**THE PROBLEM**
Show every line of the data below that includes the word "Save".

**PROVIDED DATA**
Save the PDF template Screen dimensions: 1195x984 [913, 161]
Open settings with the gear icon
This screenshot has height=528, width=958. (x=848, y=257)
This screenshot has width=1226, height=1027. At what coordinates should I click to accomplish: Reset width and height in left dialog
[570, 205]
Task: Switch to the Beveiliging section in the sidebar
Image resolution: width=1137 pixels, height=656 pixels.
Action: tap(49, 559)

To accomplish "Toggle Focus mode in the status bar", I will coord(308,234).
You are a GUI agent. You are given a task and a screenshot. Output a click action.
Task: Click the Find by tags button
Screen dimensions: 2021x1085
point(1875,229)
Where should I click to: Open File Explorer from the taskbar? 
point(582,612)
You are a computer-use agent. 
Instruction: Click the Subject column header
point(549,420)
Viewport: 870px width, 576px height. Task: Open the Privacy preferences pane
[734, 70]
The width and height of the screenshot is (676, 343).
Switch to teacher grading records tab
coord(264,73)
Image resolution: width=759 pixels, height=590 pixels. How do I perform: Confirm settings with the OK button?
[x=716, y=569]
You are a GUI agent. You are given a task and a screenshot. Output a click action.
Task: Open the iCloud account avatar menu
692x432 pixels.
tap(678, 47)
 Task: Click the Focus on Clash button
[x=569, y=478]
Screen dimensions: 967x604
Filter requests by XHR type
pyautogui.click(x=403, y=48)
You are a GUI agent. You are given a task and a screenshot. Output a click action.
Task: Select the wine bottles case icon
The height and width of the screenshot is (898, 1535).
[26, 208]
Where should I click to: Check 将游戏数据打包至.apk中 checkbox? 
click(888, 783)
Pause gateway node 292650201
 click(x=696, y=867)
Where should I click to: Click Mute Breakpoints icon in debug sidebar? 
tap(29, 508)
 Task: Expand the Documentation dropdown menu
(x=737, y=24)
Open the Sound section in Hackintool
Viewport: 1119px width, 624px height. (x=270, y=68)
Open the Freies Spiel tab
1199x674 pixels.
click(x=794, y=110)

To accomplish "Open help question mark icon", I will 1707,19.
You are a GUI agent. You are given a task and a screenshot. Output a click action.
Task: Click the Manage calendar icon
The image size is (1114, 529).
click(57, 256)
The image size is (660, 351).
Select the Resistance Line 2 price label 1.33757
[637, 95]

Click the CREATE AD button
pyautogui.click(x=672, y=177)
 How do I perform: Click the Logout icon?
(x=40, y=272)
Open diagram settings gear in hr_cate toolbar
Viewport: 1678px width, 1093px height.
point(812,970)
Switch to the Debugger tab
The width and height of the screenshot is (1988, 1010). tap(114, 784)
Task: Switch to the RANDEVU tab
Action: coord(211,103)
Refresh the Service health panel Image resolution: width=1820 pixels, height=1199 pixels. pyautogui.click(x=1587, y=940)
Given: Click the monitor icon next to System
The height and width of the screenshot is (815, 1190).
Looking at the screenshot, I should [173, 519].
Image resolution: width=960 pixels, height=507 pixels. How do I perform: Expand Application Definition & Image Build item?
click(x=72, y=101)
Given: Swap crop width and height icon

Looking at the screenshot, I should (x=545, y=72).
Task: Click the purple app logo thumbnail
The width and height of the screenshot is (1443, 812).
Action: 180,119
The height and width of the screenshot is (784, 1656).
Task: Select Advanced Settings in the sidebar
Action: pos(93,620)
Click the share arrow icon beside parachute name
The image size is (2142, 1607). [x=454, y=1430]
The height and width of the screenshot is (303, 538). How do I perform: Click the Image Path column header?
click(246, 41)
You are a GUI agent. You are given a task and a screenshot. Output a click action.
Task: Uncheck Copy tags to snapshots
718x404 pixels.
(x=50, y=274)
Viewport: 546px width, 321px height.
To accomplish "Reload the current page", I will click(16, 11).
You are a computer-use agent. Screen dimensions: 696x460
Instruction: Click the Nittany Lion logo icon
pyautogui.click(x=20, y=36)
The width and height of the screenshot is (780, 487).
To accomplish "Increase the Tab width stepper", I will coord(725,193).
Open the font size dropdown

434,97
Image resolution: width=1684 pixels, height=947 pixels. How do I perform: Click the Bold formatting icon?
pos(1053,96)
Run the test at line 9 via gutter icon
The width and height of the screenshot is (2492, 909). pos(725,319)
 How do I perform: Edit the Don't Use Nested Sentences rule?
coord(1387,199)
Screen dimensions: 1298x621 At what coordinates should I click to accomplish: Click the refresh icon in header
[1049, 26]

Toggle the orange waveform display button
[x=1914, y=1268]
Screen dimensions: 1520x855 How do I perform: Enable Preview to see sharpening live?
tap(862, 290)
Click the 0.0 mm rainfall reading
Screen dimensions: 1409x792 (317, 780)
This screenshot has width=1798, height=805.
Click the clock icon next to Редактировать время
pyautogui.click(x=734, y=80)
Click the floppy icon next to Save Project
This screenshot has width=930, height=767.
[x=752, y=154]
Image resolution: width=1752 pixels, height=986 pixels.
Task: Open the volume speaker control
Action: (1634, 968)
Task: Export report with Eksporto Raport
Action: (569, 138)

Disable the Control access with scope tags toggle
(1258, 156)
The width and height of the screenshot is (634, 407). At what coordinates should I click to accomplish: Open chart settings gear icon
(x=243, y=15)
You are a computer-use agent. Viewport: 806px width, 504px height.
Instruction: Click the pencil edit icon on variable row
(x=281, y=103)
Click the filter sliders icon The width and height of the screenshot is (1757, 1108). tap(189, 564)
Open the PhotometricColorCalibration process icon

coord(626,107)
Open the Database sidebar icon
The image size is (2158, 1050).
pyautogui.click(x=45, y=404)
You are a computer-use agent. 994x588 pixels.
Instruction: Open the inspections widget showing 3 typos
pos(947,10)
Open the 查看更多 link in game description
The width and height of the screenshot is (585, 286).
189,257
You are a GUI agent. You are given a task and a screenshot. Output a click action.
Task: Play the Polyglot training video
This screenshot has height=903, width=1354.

**TASK OUTPUT**
Save the PDF template Screen dimensions: 1195x984 [913, 161]
Click the floppy icon next to Save Project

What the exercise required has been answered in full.